Try it: Only an exact reprint of all the data is acceptable.
--
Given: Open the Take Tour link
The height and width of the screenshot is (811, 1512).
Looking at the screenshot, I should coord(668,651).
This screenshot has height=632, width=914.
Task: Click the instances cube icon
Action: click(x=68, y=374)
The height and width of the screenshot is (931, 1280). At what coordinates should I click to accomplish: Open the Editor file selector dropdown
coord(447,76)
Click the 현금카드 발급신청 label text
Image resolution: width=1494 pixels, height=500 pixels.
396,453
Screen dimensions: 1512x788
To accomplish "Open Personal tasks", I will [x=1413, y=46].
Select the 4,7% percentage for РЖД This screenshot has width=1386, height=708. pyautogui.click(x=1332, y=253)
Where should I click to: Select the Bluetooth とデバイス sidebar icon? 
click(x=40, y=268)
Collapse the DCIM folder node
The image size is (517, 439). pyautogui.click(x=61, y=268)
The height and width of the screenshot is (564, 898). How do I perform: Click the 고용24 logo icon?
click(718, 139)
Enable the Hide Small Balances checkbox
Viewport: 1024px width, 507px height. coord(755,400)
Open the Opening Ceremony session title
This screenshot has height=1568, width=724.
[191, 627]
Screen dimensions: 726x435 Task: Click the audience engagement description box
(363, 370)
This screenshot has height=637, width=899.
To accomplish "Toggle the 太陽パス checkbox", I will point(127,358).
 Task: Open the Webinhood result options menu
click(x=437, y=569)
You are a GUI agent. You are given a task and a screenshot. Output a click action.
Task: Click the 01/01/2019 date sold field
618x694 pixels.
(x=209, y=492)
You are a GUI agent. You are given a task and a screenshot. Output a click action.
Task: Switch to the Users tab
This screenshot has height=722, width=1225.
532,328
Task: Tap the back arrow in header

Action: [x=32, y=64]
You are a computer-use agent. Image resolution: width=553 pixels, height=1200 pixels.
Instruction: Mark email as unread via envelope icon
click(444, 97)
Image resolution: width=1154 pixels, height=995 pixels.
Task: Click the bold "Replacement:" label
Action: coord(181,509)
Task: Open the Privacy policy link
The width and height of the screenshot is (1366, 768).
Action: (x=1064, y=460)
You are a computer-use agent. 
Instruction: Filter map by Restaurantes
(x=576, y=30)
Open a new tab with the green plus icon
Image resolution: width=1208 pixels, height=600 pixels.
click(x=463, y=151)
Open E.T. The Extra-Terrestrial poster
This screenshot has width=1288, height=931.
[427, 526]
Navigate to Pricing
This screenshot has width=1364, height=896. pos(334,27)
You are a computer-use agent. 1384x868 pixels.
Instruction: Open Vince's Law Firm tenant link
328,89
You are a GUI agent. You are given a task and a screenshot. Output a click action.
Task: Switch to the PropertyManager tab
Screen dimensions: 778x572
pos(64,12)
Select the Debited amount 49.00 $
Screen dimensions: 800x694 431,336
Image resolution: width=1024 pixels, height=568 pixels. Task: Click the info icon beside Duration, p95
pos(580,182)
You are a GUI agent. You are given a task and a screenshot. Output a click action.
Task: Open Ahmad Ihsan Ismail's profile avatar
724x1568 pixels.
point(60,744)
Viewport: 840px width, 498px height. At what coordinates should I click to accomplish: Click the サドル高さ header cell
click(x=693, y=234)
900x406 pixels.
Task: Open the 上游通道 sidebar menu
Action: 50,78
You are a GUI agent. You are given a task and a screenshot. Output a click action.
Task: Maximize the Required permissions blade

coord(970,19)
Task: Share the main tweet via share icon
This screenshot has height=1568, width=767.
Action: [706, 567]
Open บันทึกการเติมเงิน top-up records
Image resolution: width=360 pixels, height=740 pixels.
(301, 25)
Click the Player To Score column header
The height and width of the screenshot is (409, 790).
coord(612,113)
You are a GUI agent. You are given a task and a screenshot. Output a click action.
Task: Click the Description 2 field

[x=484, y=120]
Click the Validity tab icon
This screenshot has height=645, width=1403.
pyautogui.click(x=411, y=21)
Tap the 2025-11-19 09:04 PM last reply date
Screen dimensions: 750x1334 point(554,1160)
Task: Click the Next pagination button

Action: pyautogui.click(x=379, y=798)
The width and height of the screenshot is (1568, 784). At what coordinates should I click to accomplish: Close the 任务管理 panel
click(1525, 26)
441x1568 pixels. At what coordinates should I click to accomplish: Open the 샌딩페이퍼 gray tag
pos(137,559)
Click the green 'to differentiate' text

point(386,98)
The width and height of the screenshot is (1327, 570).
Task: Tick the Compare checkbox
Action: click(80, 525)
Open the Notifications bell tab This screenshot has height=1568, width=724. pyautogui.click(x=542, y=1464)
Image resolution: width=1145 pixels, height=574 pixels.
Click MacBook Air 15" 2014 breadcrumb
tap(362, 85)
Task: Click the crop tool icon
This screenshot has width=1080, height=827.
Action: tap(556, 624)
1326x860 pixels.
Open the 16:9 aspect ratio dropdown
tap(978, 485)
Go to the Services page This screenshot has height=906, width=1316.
--
Exercise result:
Given: Open the Take Tour link
The height and width of the screenshot is (811, 1512).
Looking at the screenshot, I should coord(668,651).
This screenshot has height=632, width=914.
Task: Click the instances cube icon
Action: click(x=68, y=374)
The height and width of the screenshot is (931, 1280). At what coordinates should I click to accomplish: Open the Editor file selector dropdown
coord(447,76)
Click the 현금카드 발급신청 label text
Image resolution: width=1494 pixels, height=500 pixels.
396,453
Screen dimensions: 1512x788
To accomplish "Open Personal tasks", I will [x=1413, y=46].
Select the 4,7% percentage for РЖД This screenshot has width=1386, height=708. pyautogui.click(x=1332, y=253)
Where should I click to: Select the Bluetooth とデバイス sidebar icon? 
click(x=40, y=268)
Collapse the DCIM folder node
The image size is (517, 439). pyautogui.click(x=61, y=268)
The height and width of the screenshot is (564, 898). How do I perform: Click the 고용24 logo icon?
click(718, 139)
Enable the Hide Small Balances checkbox
Viewport: 1024px width, 507px height. coord(755,400)
Open the Opening Ceremony session title
This screenshot has height=1568, width=724.
[191, 627]
Screen dimensions: 726x435 Task: Click the audience engagement description box
(363, 370)
This screenshot has height=637, width=899.
To accomplish "Toggle the 太陽パス checkbox", I will point(127,358).
 Task: Open the Webinhood result options menu
click(x=437, y=569)
You are a GUI agent. You are given a task and a screenshot. Output a click action.
Task: Click the 01/01/2019 date sold field
618x694 pixels.
(x=209, y=492)
You are a GUI agent. You are given a task and a screenshot. Output a click action.
Task: Switch to the Users tab
This screenshot has height=722, width=1225.
532,328
Task: Tap the back arrow in header

Action: [x=32, y=64]
You are a computer-use agent. Image resolution: width=553 pixels, height=1200 pixels.
Instruction: Mark email as unread via envelope icon
click(444, 97)
Image resolution: width=1154 pixels, height=995 pixels.
Task: Click the bold "Replacement:" label
Action: coord(181,509)
Task: Open the Privacy policy link
The width and height of the screenshot is (1366, 768).
Action: (x=1064, y=460)
You are a computer-use agent. 
Instruction: Filter map by Restaurantes
(x=576, y=30)
Open a new tab with the green plus icon
Image resolution: width=1208 pixels, height=600 pixels.
click(x=463, y=151)
Open E.T. The Extra-Terrestrial poster
This screenshot has width=1288, height=931.
[427, 526]
Navigate to Pricing
This screenshot has width=1364, height=896. pos(334,27)
You are a computer-use agent. 1384x868 pixels.
Instruction: Open Vince's Law Firm tenant link
328,89
You are a GUI agent. You are given a task and a screenshot. Output a click action.
Task: Switch to the PropertyManager tab
Screen dimensions: 778x572
pos(64,12)
Select the Debited amount 49.00 $
Screen dimensions: 800x694 431,336
Image resolution: width=1024 pixels, height=568 pixels. Task: Click the info icon beside Duration, p95
pos(580,182)
You are a GUI agent. You are given a task and a screenshot. Output a click action.
Task: Open Ahmad Ihsan Ismail's profile avatar
724x1568 pixels.
point(60,744)
Viewport: 840px width, 498px height. At what coordinates should I click to accomplish: Click the サドル高さ header cell
click(x=693, y=234)
900x406 pixels.
Task: Open the 上游通道 sidebar menu
Action: 50,78
You are a GUI agent. You are given a task and a screenshot. Output a click action.
Task: Maximize the Required permissions blade

coord(970,19)
Task: Share the main tweet via share icon
This screenshot has height=1568, width=767.
Action: [706, 567]
Open บันทึกการเติมเงิน top-up records
Image resolution: width=360 pixels, height=740 pixels.
(301, 25)
Click the Player To Score column header
The height and width of the screenshot is (409, 790).
coord(612,113)
You are a GUI agent. You are given a task and a screenshot. Output a click action.
Task: Click the Description 2 field

[x=484, y=120]
Click the Validity tab icon
This screenshot has height=645, width=1403.
pyautogui.click(x=411, y=21)
Tap the 2025-11-19 09:04 PM last reply date
Screen dimensions: 750x1334 point(554,1160)
Task: Click the Next pagination button

Action: pyautogui.click(x=379, y=798)
The width and height of the screenshot is (1568, 784). At what coordinates should I click to accomplish: Close the 任务管理 panel
click(1525, 26)
441x1568 pixels. At what coordinates should I click to accomplish: Open the 샌딩페이퍼 gray tag
pos(137,559)
Click the green 'to differentiate' text

point(386,98)
The width and height of the screenshot is (1327, 570).
Task: Tick the Compare checkbox
Action: click(80, 525)
Open the Notifications bell tab This screenshot has height=1568, width=724. pyautogui.click(x=542, y=1464)
Image resolution: width=1145 pixels, height=574 pixels.
Click MacBook Air 15" 2014 breadcrumb
tap(362, 85)
Task: Click the crop tool icon
This screenshot has width=1080, height=827.
Action: tap(556, 624)
1326x860 pixels.
Open the 16:9 aspect ratio dropdown
tap(978, 485)
Go to the Services page This screenshot has height=906, width=1316.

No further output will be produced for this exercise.